Damages. Illumina’s expert calculated $104.5 million in damages, while Ariosa’s expert calculated $3.3 million. The court said that it was clear the jury did not wholesale accept the theory of Illumina’s damages expert, given that that the jury only awarded approximately $27 million of the $104 million that the plaintiffs requested. The court found that there was substantial evidence to support the jury’s verdict that Harmony V2 infringed the ’794 patent. The court rejected Ariosa’s efforts to apply the "de minimis infringement" argument, because the infringements were for commercial sales.
Owing to the lack of irreparable harm and concerns for the public interest, the court denied plaintiffs’ motion for a permanent injunction.

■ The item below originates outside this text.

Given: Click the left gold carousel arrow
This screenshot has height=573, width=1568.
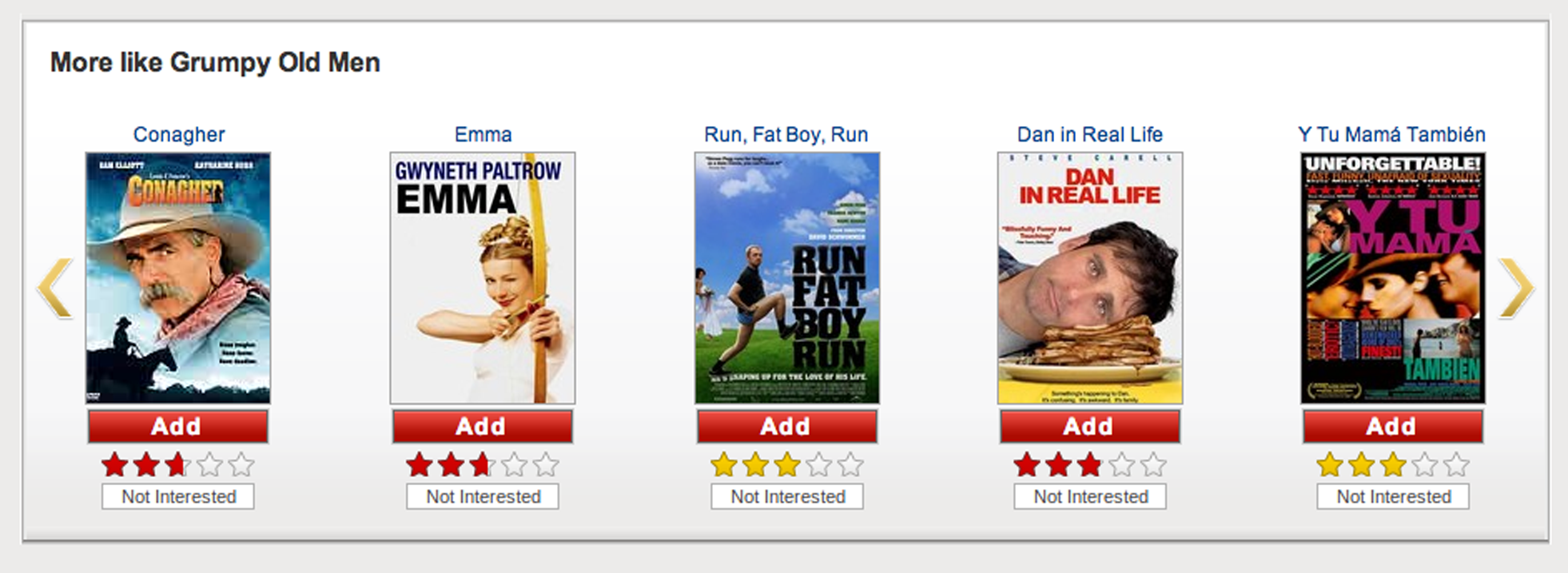Looking at the screenshot, I should coord(55,288).
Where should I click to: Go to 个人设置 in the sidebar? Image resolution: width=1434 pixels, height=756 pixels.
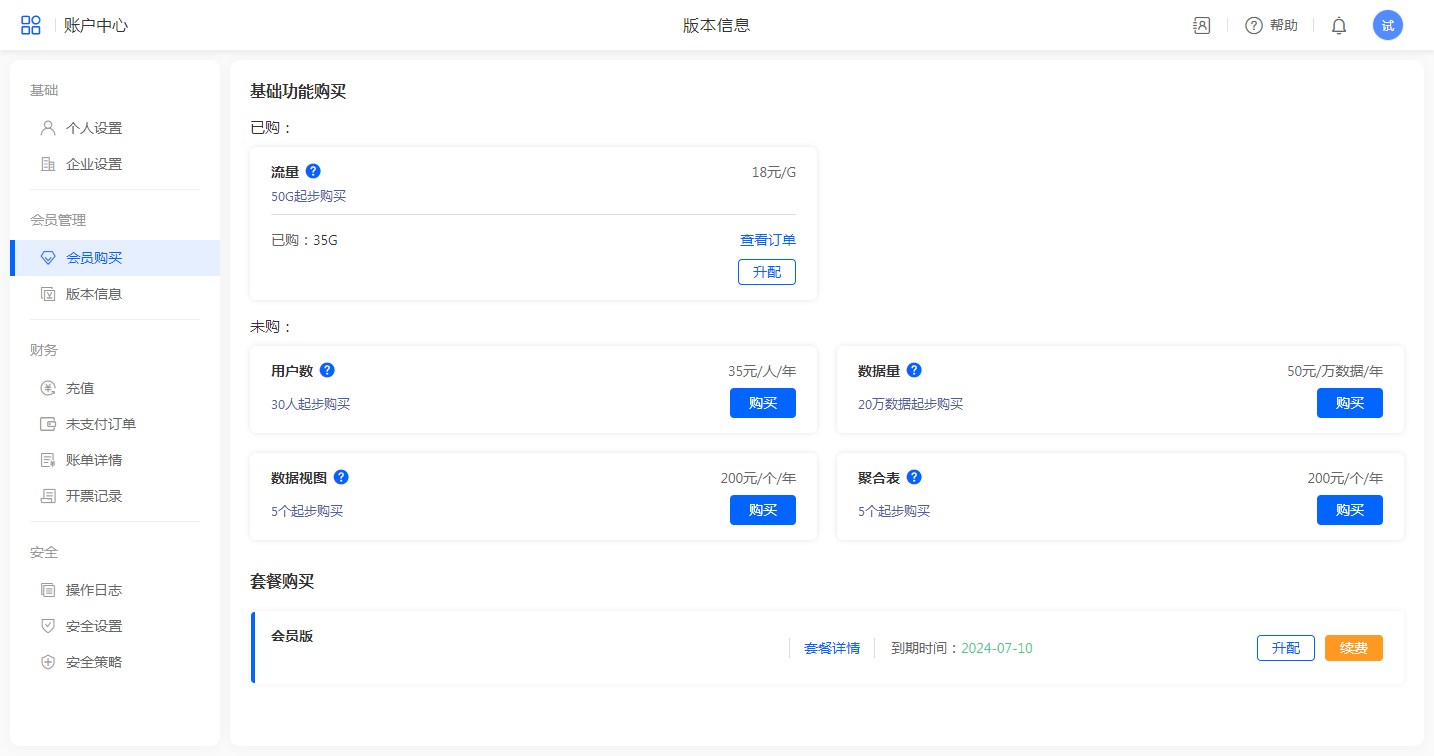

This case is No. 3:12-cv-05501-SI.
Attorneys: Derek C. Walter (Weil, Gotshal & Manges LLP) for Verinata Health, Inc. and Illumina, Inc. David Isaac Gindler (Irell & Manella LLP) for Ariosa Diagnostics, Inc. Keith Leonard Slenkovich (Wilmer Cutler Pickering Hale & Dorr LLP) for Roche Molecular Systems, Inc.
Companies: Verinata Health, Inc.; Illumina, Inc.; Ariosa Diagnostics, Inc.; Roche Molecular Systems, Inc.